Trump wanted to use the Covid-19 pandemic to call off the 2020 election, Wolff book says

Business Insider US
Donald Trump. Getty Images
Donald Trump. Getty Images
  • Trump considered calling off the 2020 election over the Covid-19 pandemic, a new book says.
  • Michael Wolff's book says Trump raised this issue twice in July last year.
  • Around then, Trump tweeted about delaying the election due to baseless concern over mail-in voting.
  • For more stories go to

Former US President Donald Trump suggested using the Covid-19 pandemic as an excuse to not hold the 2020 presidential election, according to a new book.

An excerpt from Michael Wolff's book "Landslide: The Final Days of the Trump Presidency" published in The Times of London on Wednesday said that Trump raised the prospect twice over the summer.

According to the excerpt, in July 2020 Trump had been mulling ways of managing the pandemic without angering his largely anti-mask, anti-lockdown political base.

Then, Wolff writes, he brought up another pandemic-related idea: Delaying the election over it. He later spoke of "calling it off," the book said.

"People can't get to the polls. It's a national emergency. Right?" Trump is reported as saying.

Mark Meadows, then-White House Chief of Staff, stepped up to say that that there is no constitutional way that's possible, Wolff wrote.

But Trump seemed unconvinced, saying: "I'm sure there might be a way, but ... well ..." Wolff wrote.

Trump again raised the idea a few days later at a debate preparation session in Bedminster, New Jersey, with Chris Christie, according to Wolff.

"I'm thinking about calling it off," is what the excerpt says Trump told Christie.

"The prep?" Christie reportedly said.

"No, the election - too much virus," Trump is reported as saying. Christie then told him "you can't do that, man," adding: "You do know, you can't declare martial law.
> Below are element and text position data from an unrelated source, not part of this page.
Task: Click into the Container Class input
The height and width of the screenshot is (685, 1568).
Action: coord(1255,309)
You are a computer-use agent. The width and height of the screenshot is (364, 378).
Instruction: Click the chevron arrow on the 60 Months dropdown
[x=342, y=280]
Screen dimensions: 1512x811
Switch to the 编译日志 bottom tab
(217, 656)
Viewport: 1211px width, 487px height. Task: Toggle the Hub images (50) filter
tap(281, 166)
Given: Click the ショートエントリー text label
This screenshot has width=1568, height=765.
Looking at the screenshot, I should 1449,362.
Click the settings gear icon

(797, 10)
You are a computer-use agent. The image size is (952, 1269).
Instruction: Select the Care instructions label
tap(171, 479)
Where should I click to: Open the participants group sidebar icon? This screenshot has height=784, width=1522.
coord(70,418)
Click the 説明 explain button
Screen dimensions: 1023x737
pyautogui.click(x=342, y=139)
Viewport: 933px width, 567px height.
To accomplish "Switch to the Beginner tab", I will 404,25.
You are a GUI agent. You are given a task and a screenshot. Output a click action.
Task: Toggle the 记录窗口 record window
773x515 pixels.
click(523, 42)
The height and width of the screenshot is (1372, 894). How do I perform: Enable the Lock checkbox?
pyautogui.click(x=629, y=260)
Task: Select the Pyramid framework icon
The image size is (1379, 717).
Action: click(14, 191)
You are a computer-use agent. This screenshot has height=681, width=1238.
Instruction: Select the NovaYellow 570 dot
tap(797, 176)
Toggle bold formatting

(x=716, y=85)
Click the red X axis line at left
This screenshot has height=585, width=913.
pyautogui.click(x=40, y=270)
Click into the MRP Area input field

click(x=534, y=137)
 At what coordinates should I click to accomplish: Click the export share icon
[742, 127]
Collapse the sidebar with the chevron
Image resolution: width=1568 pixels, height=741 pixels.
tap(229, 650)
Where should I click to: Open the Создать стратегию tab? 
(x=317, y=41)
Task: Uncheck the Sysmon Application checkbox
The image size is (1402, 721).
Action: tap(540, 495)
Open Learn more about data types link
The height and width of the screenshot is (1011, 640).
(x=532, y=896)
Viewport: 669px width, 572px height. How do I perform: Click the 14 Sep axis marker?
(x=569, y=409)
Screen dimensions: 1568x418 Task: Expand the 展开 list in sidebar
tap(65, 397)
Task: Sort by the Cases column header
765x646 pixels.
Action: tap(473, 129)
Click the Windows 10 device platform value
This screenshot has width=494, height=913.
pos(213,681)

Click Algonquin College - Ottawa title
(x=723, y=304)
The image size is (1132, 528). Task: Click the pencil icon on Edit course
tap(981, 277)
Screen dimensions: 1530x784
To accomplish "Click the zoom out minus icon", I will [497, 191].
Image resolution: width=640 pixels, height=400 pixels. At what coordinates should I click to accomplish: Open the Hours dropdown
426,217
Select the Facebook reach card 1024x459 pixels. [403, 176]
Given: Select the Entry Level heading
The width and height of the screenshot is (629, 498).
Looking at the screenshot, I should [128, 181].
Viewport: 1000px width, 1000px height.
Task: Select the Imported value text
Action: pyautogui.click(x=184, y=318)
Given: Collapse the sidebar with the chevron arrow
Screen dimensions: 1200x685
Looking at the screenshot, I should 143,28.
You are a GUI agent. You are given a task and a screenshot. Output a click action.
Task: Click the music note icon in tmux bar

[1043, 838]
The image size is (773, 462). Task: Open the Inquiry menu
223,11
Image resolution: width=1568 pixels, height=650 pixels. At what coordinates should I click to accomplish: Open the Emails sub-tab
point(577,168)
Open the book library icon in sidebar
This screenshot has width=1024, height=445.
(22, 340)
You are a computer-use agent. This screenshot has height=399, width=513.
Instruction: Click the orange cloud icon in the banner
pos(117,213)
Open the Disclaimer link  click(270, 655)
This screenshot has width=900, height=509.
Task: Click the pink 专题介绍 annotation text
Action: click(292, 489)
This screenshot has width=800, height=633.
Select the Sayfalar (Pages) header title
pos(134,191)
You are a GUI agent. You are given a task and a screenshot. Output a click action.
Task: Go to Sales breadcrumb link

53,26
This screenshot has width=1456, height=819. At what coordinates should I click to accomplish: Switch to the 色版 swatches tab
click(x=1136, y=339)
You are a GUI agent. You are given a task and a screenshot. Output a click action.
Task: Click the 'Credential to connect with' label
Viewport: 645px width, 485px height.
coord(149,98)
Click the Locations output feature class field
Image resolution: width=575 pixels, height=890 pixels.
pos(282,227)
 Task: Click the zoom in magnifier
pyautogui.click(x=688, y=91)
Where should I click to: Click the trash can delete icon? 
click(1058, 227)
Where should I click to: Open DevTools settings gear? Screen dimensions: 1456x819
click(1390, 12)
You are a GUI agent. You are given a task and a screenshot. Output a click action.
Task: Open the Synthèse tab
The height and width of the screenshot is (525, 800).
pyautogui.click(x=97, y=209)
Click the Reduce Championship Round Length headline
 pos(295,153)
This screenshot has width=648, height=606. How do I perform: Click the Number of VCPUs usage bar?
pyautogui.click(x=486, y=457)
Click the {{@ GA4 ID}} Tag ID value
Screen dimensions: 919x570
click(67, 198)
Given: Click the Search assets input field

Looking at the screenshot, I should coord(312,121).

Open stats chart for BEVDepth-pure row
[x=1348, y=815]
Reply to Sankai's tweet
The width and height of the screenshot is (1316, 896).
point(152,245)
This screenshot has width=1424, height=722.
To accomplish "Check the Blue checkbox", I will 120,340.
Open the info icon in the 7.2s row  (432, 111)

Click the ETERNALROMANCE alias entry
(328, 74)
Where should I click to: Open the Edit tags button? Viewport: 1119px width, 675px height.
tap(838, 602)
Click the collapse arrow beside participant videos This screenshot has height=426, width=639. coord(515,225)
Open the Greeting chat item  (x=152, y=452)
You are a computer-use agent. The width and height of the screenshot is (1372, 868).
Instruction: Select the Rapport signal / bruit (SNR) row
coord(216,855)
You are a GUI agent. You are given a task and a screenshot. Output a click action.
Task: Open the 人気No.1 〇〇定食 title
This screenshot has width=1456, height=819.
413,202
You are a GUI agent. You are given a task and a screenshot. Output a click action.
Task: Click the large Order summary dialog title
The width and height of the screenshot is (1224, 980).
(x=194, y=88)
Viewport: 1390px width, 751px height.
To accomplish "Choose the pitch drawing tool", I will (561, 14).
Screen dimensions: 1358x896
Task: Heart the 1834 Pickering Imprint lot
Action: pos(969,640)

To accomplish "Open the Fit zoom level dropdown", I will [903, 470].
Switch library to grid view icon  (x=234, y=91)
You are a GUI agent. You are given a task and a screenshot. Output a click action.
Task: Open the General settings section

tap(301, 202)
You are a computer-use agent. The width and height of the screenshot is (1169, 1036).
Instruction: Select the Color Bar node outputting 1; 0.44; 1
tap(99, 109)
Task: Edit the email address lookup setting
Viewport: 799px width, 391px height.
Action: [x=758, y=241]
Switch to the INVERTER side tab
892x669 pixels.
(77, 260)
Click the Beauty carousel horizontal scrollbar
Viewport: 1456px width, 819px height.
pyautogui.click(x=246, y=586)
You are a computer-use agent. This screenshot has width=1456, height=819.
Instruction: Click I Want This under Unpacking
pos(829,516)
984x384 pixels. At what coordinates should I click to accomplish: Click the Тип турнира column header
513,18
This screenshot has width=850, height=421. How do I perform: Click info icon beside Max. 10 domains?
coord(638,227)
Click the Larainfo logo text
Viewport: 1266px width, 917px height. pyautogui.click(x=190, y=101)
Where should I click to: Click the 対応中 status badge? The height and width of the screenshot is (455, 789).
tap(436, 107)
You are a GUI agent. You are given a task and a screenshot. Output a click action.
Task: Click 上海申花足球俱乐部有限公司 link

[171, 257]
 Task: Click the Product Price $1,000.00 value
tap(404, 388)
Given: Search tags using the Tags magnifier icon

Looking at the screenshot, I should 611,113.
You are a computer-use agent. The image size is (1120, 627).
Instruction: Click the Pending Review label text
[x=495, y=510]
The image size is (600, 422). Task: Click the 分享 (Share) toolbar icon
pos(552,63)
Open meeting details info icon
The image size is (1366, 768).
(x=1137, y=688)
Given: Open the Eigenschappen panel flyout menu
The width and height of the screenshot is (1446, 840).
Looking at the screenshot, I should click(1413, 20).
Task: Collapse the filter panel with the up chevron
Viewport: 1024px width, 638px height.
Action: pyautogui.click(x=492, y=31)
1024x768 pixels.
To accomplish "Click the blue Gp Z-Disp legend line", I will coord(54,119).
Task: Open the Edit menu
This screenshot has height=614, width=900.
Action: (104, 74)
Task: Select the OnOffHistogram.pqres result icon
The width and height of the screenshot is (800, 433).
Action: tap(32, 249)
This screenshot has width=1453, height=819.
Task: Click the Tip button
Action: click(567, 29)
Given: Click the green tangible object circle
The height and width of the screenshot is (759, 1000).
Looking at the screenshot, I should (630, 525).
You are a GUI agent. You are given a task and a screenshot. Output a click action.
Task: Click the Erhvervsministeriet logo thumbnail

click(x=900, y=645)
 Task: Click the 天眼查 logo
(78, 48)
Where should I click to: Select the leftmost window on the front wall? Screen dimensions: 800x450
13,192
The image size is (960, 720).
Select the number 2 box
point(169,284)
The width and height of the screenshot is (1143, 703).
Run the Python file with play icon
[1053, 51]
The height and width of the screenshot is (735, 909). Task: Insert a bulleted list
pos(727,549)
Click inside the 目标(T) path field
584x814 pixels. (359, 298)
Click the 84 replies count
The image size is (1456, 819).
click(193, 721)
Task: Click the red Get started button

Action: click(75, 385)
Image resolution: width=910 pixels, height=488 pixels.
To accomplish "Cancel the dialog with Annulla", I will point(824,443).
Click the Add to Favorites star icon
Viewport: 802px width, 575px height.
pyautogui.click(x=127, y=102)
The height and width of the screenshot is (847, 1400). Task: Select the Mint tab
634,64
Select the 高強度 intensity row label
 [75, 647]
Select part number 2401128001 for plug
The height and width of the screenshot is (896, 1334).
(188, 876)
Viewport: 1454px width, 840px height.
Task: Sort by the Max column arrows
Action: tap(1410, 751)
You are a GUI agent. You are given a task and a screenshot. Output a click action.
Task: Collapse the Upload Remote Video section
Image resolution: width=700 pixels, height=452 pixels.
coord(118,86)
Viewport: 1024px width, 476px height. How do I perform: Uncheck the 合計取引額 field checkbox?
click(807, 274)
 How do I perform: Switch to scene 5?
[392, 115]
You do know that, right?" according to Wolff.

The idea of postponing the election was definitely on Trump's mind around this time.

On July 30, Trump caused outrage by suggesting in a tweet that the election might have to be delayed because of his bogus concerns about mail-in voting.

It will be a great embarrassment to the USA. Delay the Election until people can properly, securely and safely vote???" he wrote.

As Insider's Grace Panetta reported, the president does not have that power.

Trump's representative Liz Harrington did not immediately respond to Insider's request for comment on this excerpt, but tweeted Tuesday that "all these stories from the Michael Wolff book are not true."

Wolff has previously been accused of errors and exaggerations in his work on Trump, with several reporters noting discrepancies in his earlier book "Fire and Fury," according to CNBC.

In response, Wolff told CNBC he "certainly and absolutely" stood by his work.

In a tweet defending the book, Wolff said that he only included episodes which Trump's staff had either confirmed or came from several other sources.